Required work: Here are the records. Write out exactly the lines between the one holding "Qui sommes nous? (62, 2476)" and the one holding "Politique de cookies (244, 2550)", inclusive.

Record extracts:
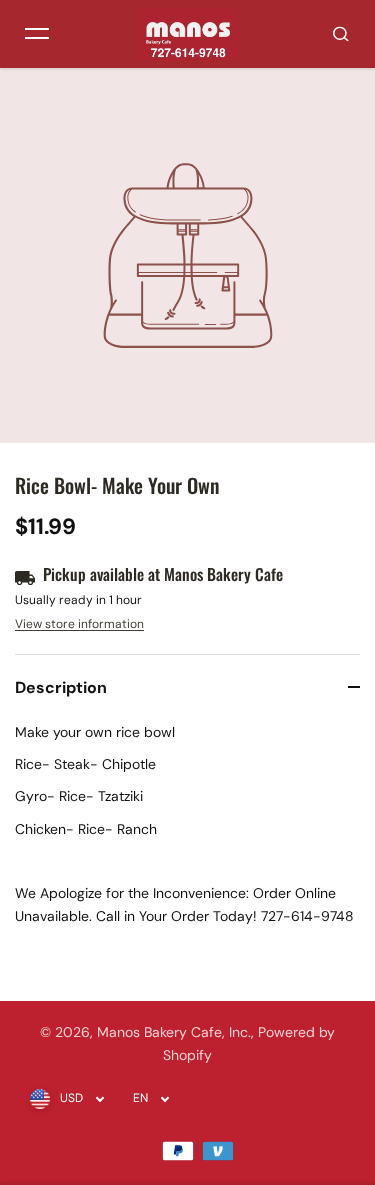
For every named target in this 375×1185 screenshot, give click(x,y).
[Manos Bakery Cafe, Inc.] (188, 34)
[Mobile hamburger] (37, 34)
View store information (79, 624)
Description (61, 687)
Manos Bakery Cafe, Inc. (174, 1032)
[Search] (341, 34)
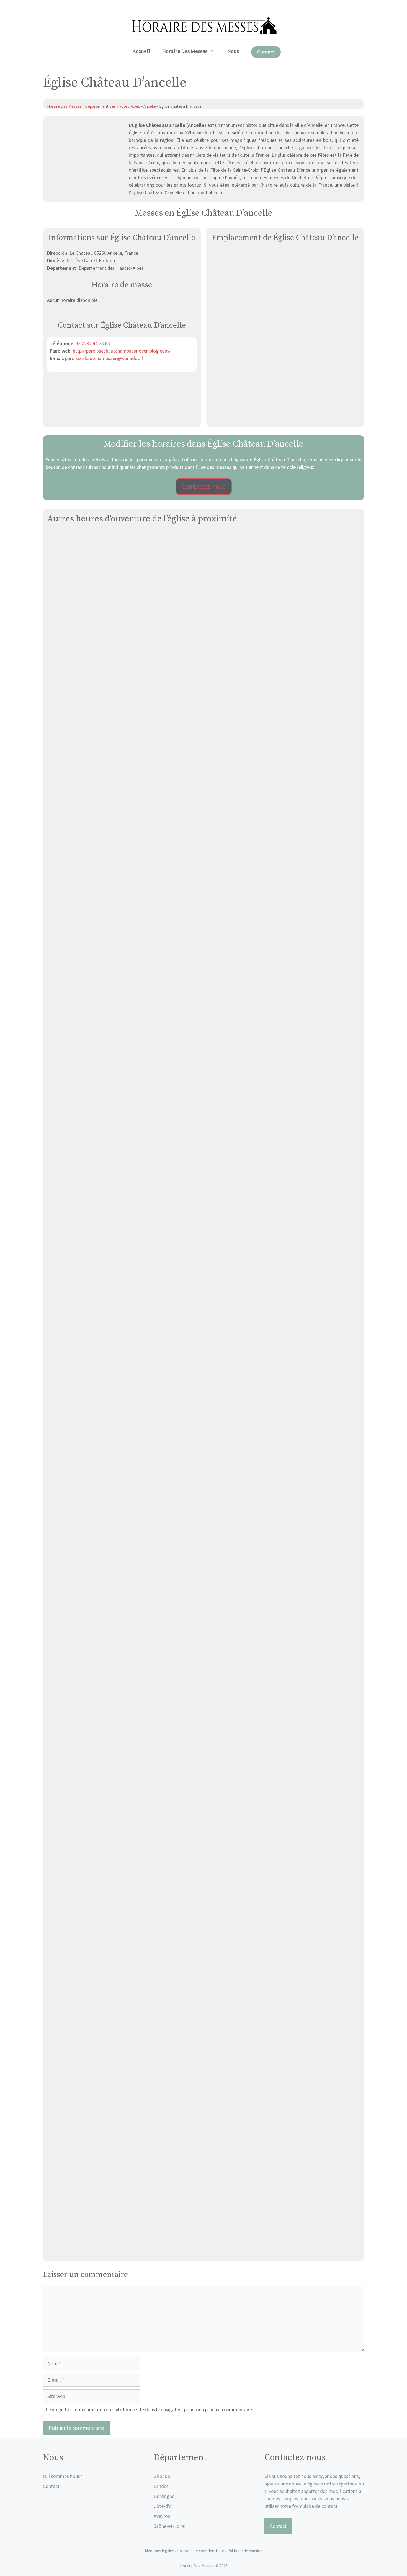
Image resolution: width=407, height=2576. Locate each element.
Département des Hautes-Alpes (112, 106)
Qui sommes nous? (62, 2476)
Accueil (141, 51)
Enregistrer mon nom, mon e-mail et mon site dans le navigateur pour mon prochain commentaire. (151, 2409)
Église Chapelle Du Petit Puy (203, 1483)
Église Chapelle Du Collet (204, 908)
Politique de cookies (244, 2550)
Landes (161, 2486)
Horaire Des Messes (184, 51)
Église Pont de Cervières (203, 716)
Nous (233, 51)
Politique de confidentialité (201, 2550)
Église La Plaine (204, 1675)
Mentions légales (159, 2550)
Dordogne (164, 2496)
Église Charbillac (203, 1292)
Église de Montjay (204, 2251)
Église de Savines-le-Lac (203, 2059)
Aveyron (162, 2516)
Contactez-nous (204, 486)
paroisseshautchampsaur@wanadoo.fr (105, 358)
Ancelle (149, 106)
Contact (266, 52)
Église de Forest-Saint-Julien (203, 1867)
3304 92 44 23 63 (93, 343)
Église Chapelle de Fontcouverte (203, 1100)
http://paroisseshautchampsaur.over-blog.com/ (122, 351)
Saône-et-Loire (169, 2526)
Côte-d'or (163, 2506)
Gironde (162, 2476)
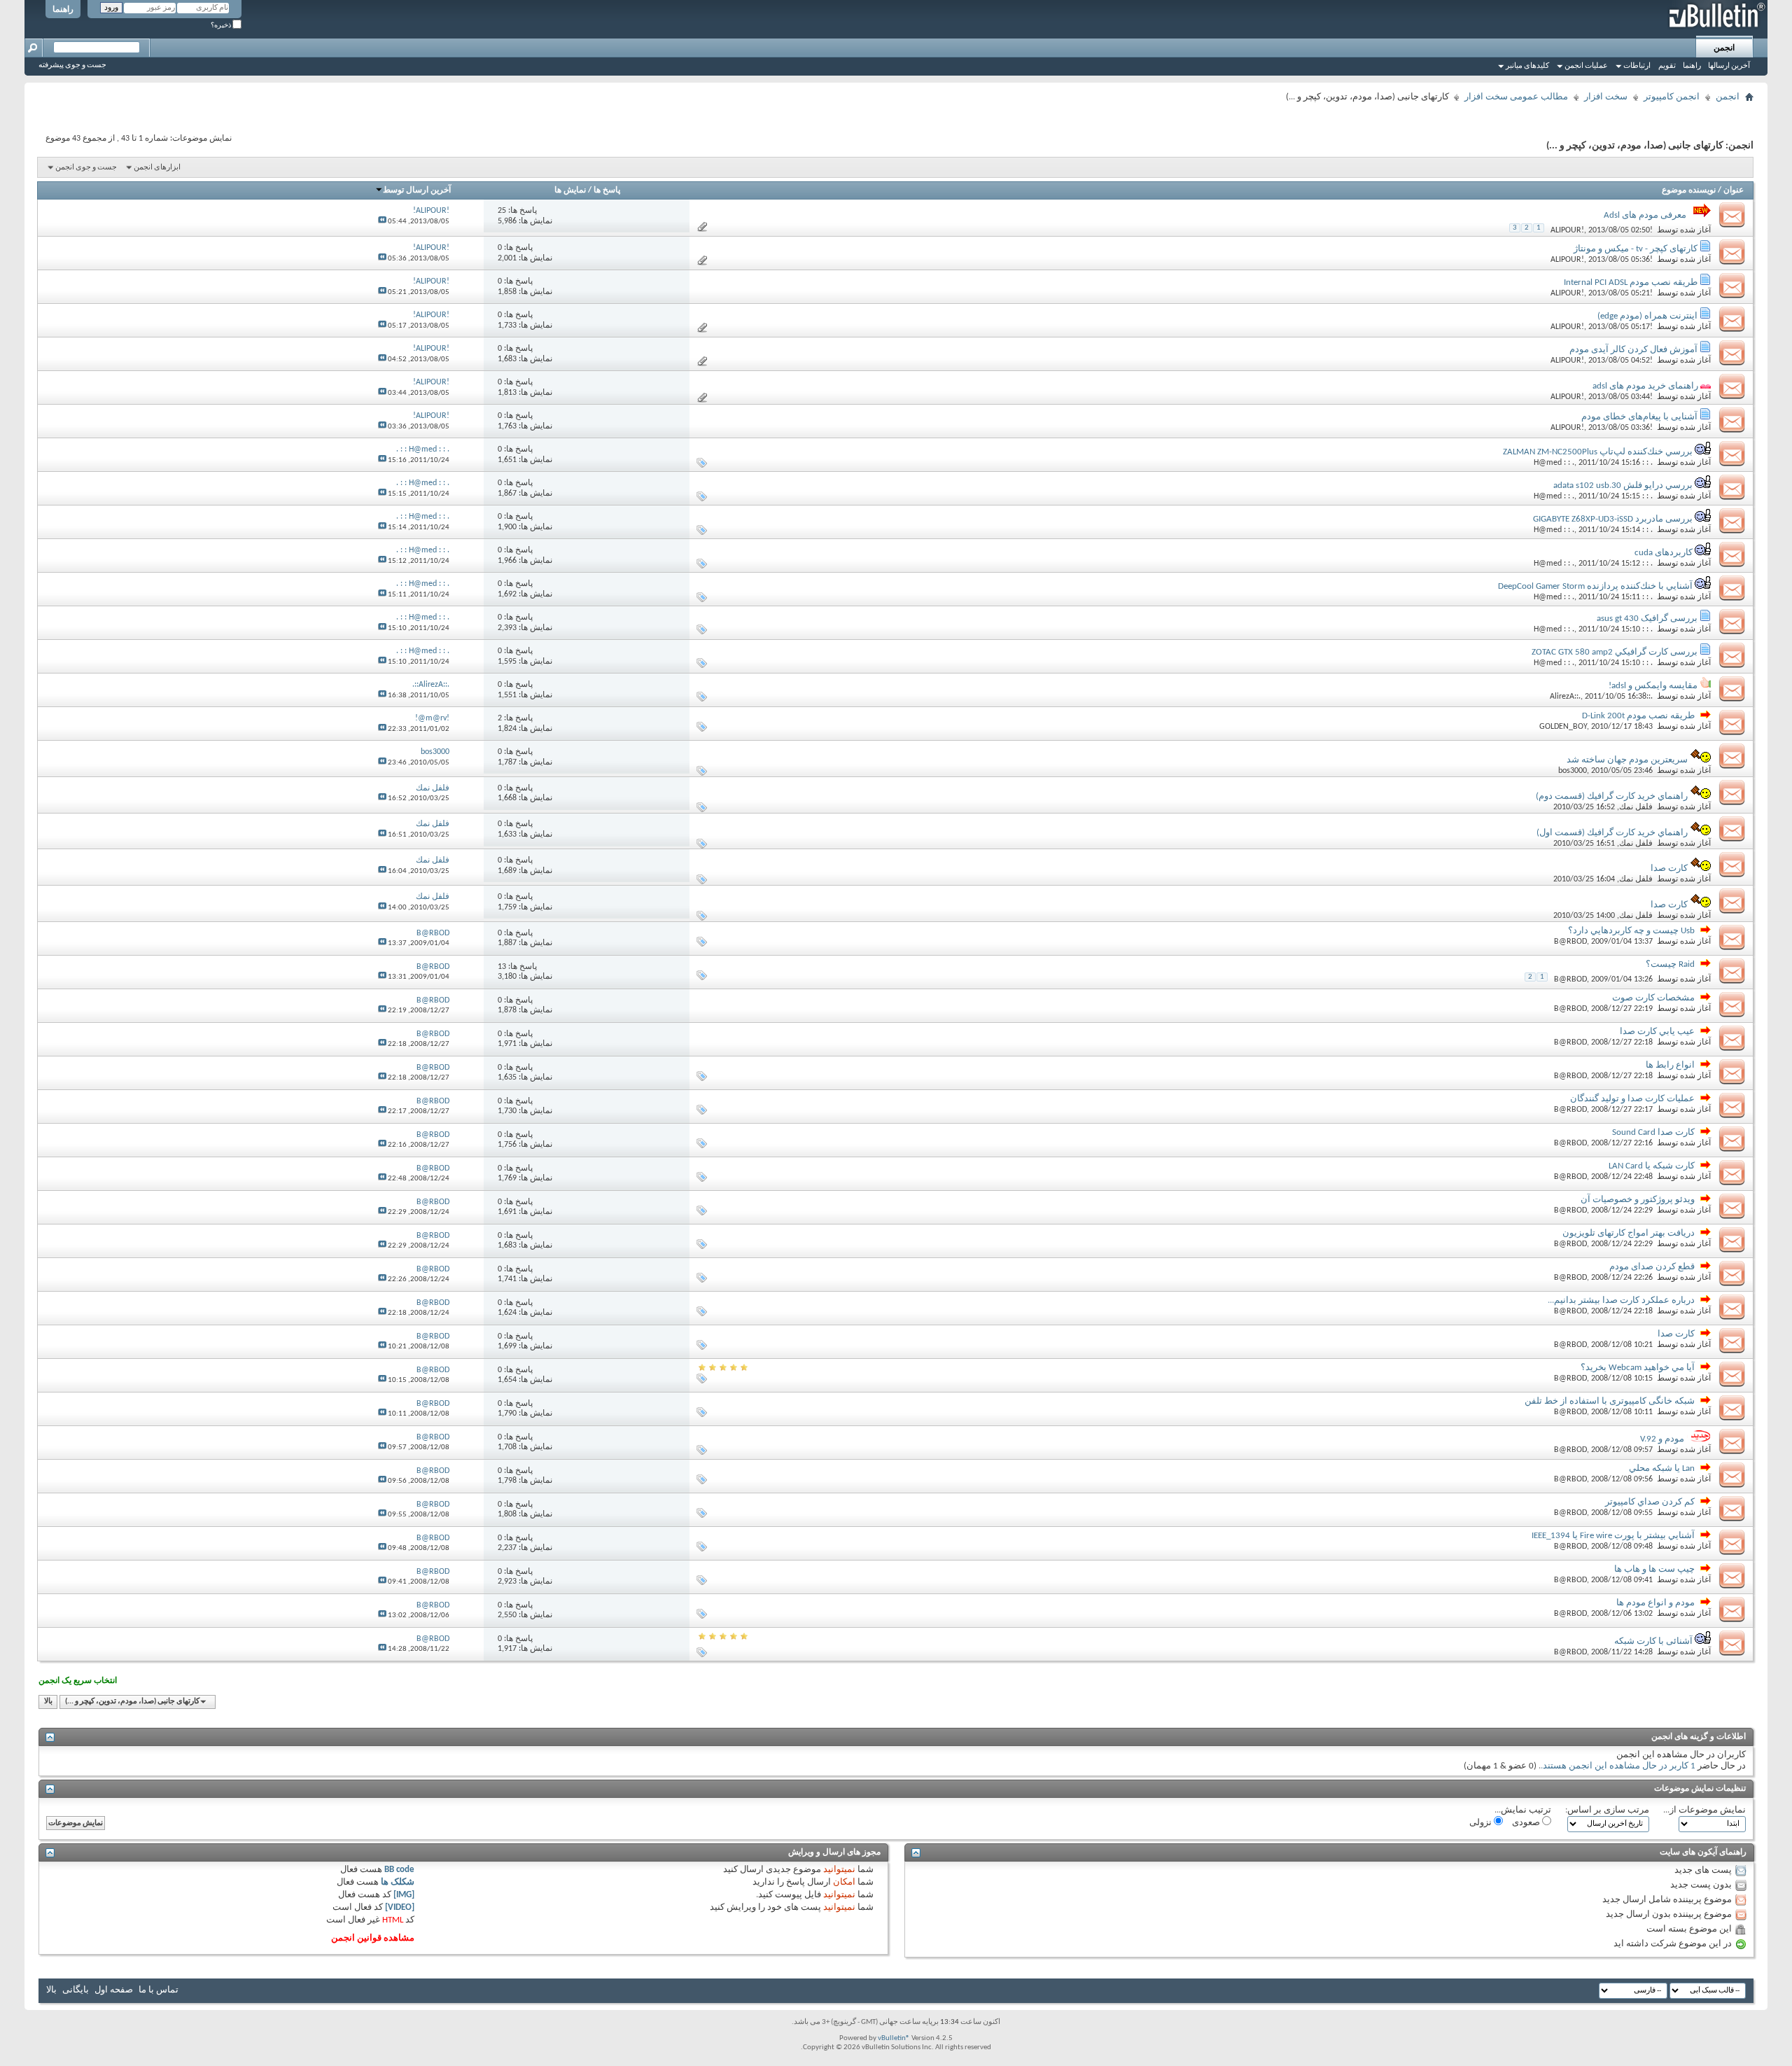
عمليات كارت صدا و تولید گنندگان (1632, 1098)
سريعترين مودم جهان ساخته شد (1627, 760)
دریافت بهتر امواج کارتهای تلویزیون (1628, 1233)
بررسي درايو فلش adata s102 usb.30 (1623, 485)
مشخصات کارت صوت (1653, 998)
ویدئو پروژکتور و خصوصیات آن (1638, 1199)
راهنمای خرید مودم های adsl (1645, 386)
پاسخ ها (607, 190)
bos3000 (1572, 771)
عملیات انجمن (1586, 66)
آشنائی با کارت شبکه (1653, 1641)
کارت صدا (1669, 904)
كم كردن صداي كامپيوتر (1650, 1502)
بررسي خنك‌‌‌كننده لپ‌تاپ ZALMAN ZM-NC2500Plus (1598, 451)
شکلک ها (397, 1882)
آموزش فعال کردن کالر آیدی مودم (1633, 349)
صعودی (1527, 1822)
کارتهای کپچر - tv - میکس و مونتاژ (1636, 248)
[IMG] (403, 1894)
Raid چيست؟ (1670, 964)
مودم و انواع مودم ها (1655, 1602)
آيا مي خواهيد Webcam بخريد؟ (1638, 1367)
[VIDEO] (399, 1907)
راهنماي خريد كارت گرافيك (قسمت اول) (1612, 832)
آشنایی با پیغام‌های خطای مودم (1639, 416)
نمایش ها (570, 190)
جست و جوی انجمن (86, 168)
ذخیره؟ (221, 25)
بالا (48, 1701)
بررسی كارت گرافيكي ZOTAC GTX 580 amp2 (1615, 652)
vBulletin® (894, 2038)
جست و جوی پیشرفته (72, 65)
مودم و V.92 (1662, 1439)
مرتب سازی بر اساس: (1607, 1810)
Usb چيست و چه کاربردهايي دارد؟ (1631, 930)
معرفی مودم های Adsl (1645, 215)
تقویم (1667, 66)
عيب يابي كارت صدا (1657, 1031)
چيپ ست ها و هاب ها (1654, 1569)
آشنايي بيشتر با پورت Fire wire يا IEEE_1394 (1613, 1535)
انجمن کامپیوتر (1672, 97)
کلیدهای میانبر (1527, 66)
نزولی (1481, 1822)
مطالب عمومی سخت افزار (1516, 97)
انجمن (1724, 48)
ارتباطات (1637, 66)
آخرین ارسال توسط (417, 190)
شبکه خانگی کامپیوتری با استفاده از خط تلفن (1610, 1401)
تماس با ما (158, 1990)
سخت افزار (1606, 97)
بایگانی (75, 1990)
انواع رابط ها (1670, 1065)
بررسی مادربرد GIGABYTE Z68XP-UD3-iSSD (1613, 519)
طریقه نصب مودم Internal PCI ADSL (1631, 282)
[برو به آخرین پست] (382, 221)
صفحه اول (113, 1990)
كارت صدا (1669, 868)
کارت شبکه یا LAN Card (1652, 1166)
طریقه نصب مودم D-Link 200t (1638, 715)
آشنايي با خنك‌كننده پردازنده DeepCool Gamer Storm (1595, 586)
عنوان (1733, 190)
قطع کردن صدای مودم (1652, 1266)
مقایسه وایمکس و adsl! (1653, 685)
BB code (399, 1869)
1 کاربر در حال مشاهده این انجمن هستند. (1618, 1766)
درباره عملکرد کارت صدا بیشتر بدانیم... (1621, 1300)
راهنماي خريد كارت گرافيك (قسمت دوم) (1612, 796)
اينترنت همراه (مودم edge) (1647, 316)
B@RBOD (1570, 941)
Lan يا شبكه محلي (1662, 1468)
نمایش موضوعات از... (1704, 1810)
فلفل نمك (1636, 807)
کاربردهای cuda (1663, 552)
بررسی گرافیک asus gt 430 (1647, 618)
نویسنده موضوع (1689, 190)
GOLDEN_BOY (1563, 727)
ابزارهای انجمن (157, 168)
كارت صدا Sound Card (1653, 1132)
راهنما (63, 10)
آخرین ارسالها (1729, 66)
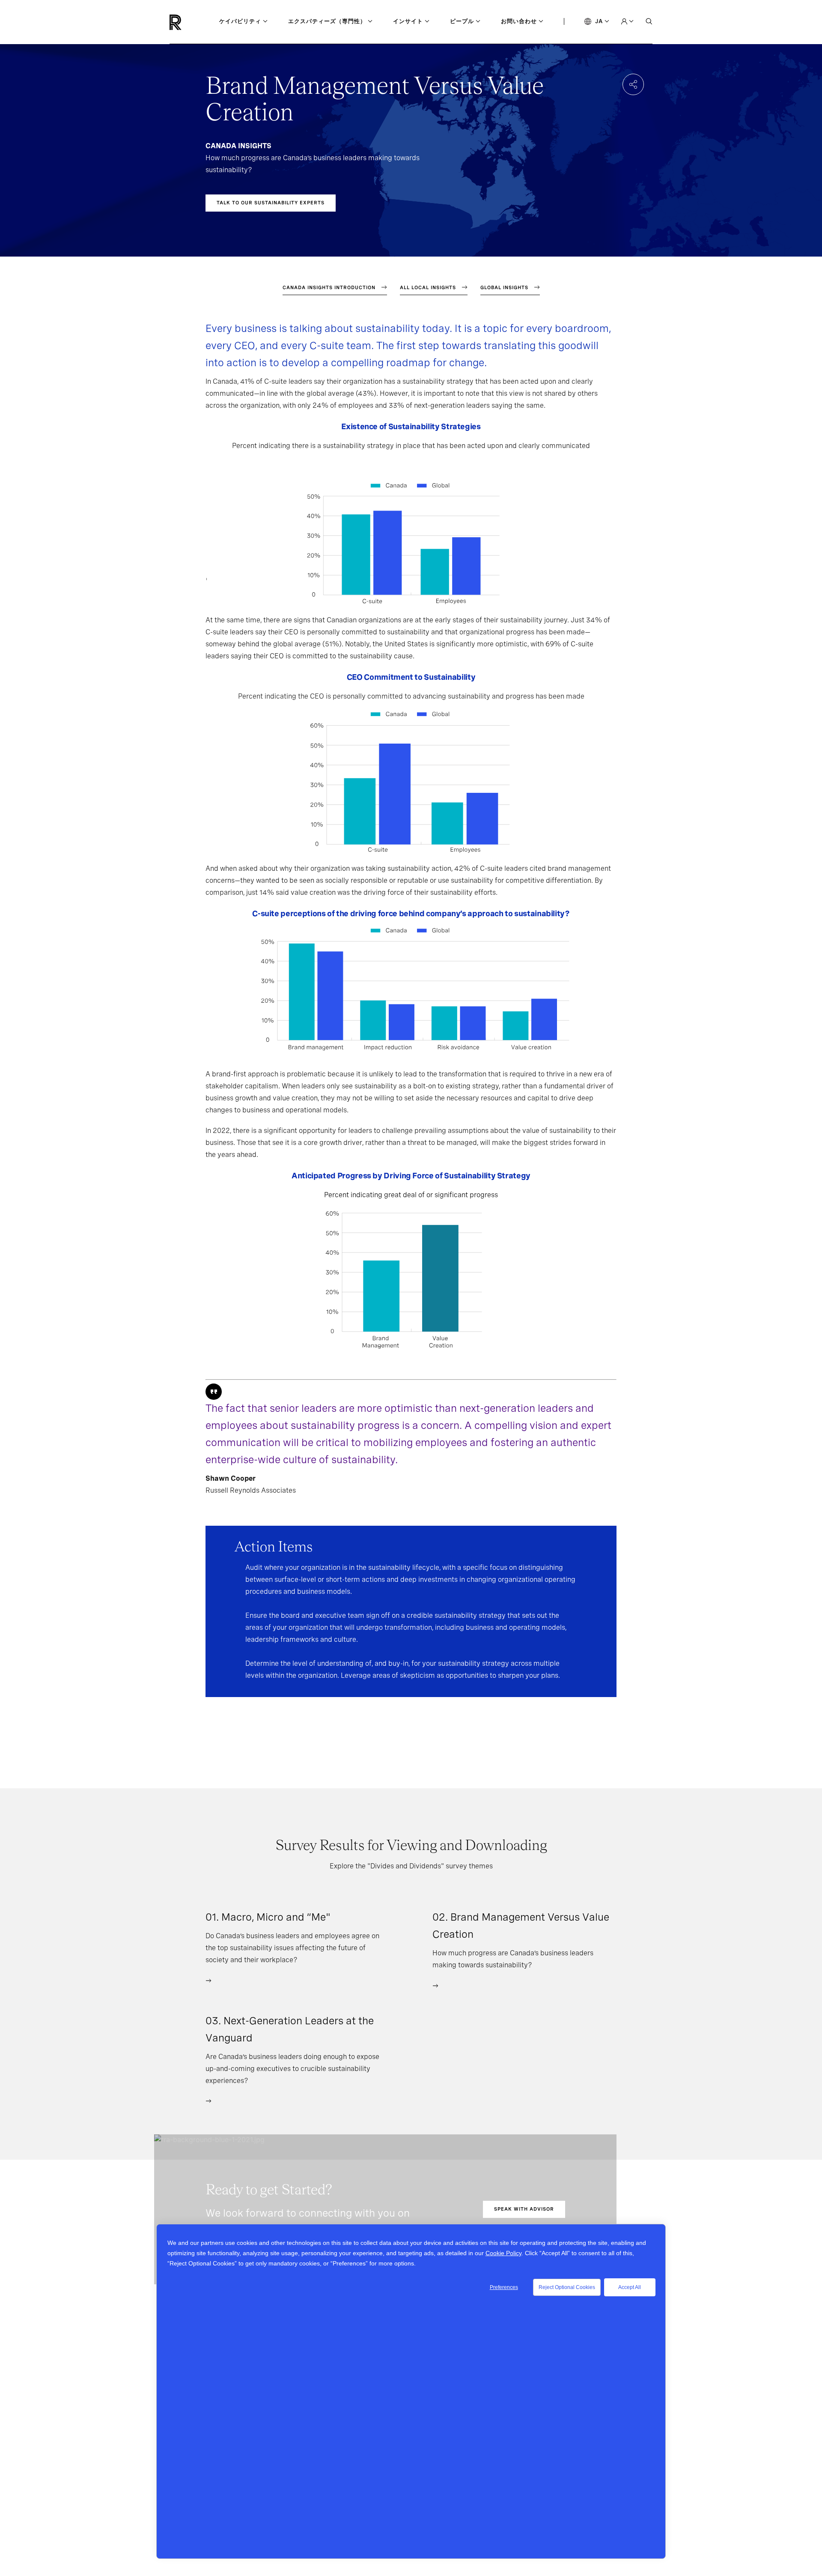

Solved problem:
Qui sommes nous? (62, 2476)
Accueil (141, 51)
Enregistrer mon nom, mon e-mail et mon site dans le navigateur pour mon prochain commentaire. (151, 2409)
Église Chapelle Du Petit Puy (203, 1483)
Église Chapelle Du Collet (204, 908)
Politique de cookies (244, 2550)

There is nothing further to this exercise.